Roman Kennke rkennke at redhat.com
Thu Aug 30 22:51:38 UTC 2018


Am 30.08.2018 um 20:27 schrieb Erik Osterlund:
> Hi Alexey,
> 
>> On 30 Aug 2018, at 19:02, Aleksey Shipilev <shade at redhat.com> wrote:
>>
>> On 08/30/2018 05:58 PM, Roman Kennke wrote:
>>>>> From a far away interface design perspective, those are still heap
>>>> accesses and GCs might be interested in intercepting e.g. final values.
>>>> Maybe keep the resolves there and augment them with something like
>>>> ACCESS_FINAL and/or ACCESS_STABLE and let the backend decide what to do
>>>> with it? For example, in Shenandoah we have an option to optimize for
>>>> the final/stable stuff and exploit the UD in the JMM in our favour, or
>>>> to be conservative in favour of crazy applications, that could react on
>>>> such a decorator. WDYT?
>>>>
>>> If final and stable properties can be exploited by the GC, then 
>>> annotating that explicitly with decorators makes sense to me. However, 
>>> it seems more intuitive to me to make such annotations in the relevant 
>>> accesses, and not in a resolve barrier. Or what do you think?
>>
>> I think we need barriers by default, because we don't know what GC would do. There is no knowledge
>> that it is safe to read the backing String arrays on this level.

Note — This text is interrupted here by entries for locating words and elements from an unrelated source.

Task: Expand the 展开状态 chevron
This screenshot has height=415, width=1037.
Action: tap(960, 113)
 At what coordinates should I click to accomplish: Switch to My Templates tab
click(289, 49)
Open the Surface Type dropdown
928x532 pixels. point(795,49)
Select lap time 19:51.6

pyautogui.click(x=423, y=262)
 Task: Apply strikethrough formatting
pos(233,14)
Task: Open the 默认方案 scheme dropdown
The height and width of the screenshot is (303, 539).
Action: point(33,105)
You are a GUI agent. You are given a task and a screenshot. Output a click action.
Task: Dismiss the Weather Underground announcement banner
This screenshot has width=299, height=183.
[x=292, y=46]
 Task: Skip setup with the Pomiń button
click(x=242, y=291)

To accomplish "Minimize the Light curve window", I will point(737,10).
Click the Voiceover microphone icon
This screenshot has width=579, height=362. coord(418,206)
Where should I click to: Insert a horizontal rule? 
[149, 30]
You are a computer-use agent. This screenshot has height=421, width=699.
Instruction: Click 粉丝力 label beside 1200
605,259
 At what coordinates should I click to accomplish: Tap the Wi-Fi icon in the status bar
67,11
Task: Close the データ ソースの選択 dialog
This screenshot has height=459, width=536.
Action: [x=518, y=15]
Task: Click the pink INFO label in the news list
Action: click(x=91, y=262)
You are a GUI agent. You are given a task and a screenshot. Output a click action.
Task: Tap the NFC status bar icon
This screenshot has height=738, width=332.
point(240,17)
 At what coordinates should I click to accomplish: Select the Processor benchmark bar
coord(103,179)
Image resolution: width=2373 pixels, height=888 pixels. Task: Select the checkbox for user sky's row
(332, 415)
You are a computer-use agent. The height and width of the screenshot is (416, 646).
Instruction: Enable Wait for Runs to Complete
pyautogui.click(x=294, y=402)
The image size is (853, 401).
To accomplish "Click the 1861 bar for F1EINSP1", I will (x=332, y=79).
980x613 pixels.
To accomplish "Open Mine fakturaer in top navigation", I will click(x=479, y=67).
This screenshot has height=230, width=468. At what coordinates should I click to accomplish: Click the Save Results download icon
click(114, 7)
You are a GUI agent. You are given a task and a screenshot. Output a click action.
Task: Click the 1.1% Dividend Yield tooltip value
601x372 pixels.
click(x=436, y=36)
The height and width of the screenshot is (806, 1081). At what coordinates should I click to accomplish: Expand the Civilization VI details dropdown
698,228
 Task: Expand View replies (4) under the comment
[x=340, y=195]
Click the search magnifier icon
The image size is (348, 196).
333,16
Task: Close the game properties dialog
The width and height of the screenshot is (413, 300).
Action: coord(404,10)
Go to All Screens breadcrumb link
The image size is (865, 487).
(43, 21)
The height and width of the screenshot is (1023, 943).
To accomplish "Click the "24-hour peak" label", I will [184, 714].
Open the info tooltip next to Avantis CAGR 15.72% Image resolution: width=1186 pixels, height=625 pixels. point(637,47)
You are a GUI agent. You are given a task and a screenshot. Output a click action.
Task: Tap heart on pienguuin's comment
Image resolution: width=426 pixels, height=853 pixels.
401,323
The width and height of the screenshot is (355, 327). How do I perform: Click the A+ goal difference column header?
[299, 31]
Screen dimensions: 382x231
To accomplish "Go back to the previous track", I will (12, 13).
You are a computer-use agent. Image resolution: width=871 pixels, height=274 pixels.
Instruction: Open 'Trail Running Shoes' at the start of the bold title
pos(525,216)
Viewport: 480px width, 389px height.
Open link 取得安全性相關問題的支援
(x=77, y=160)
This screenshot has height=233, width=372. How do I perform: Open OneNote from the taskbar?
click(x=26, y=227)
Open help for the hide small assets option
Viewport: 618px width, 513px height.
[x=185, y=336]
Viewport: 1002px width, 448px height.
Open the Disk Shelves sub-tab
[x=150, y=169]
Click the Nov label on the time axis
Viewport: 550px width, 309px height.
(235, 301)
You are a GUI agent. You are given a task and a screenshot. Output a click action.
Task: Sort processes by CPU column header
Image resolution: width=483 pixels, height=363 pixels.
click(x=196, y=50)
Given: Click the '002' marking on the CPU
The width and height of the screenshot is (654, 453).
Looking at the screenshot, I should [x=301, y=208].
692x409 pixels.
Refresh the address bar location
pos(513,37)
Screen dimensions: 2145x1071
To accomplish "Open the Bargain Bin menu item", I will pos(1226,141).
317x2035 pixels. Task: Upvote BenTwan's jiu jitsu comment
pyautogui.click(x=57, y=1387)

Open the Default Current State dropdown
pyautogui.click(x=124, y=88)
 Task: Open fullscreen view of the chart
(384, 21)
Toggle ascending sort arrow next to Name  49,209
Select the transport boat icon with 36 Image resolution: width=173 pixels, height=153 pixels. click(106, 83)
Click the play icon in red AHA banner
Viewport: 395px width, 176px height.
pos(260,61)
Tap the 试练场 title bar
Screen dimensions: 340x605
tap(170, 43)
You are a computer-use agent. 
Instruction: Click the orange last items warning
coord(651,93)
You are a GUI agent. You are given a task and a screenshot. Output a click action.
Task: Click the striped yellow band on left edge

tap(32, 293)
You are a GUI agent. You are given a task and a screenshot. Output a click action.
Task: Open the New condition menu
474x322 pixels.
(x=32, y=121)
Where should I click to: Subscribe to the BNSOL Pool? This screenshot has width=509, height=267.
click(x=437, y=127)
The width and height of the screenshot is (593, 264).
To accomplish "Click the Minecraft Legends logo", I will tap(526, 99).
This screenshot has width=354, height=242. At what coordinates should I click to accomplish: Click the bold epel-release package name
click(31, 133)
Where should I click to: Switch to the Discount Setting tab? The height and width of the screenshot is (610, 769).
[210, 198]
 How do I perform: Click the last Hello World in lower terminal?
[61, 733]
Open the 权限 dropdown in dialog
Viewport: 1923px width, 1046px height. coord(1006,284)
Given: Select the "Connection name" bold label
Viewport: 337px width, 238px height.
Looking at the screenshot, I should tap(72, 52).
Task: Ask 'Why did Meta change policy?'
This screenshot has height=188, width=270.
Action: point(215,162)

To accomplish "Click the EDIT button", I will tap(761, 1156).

I agree that additional decorator
>> tags about the nature of access may help GC to decide what to do with it. That feels like a good
>> follow-up, which requires introducing resolve barriers anyway.
> 
> I suppose that is true, despite it being a bit weird that we are cluttering the code with barrier hooks that 0 GCs (Shenandoah included) require. I suppose I am okay with that though.
> 
>> I think current placement is beneficial, because otherwise we need to put barriers into the each of
>> platform-specific assemblers that expand the relevant String intrinsic nodes. Which appears more
>> tedious, and it makes barriers opaque for high-level optimizations, e.g. folding the consecutive GC
>> barriers. (This seems to be the reason to have BarrierSetC2 to begin with!)
> 
> Yeah I don’t think we want to go down that route either.
> 
> Looks good. Ship it!

Thank you.

In off-list discussions, Roland pointed out that some of those
resolve()s are only there to support object equality. Those should be
treated differently, with separate API(s) in BarrierSetC2. I excluded
those from the changeset:

Incremental:
http://cr.openjdk.java.net/~rkennke/JDK-8210187/webrev.01.diff/
Full:
http://cr.openjdk.java.net/~rkennke/JDK-8210187/webrev.01/

Still good?

I'd also like to have Roland's (or somebody else from C2 land) agreement.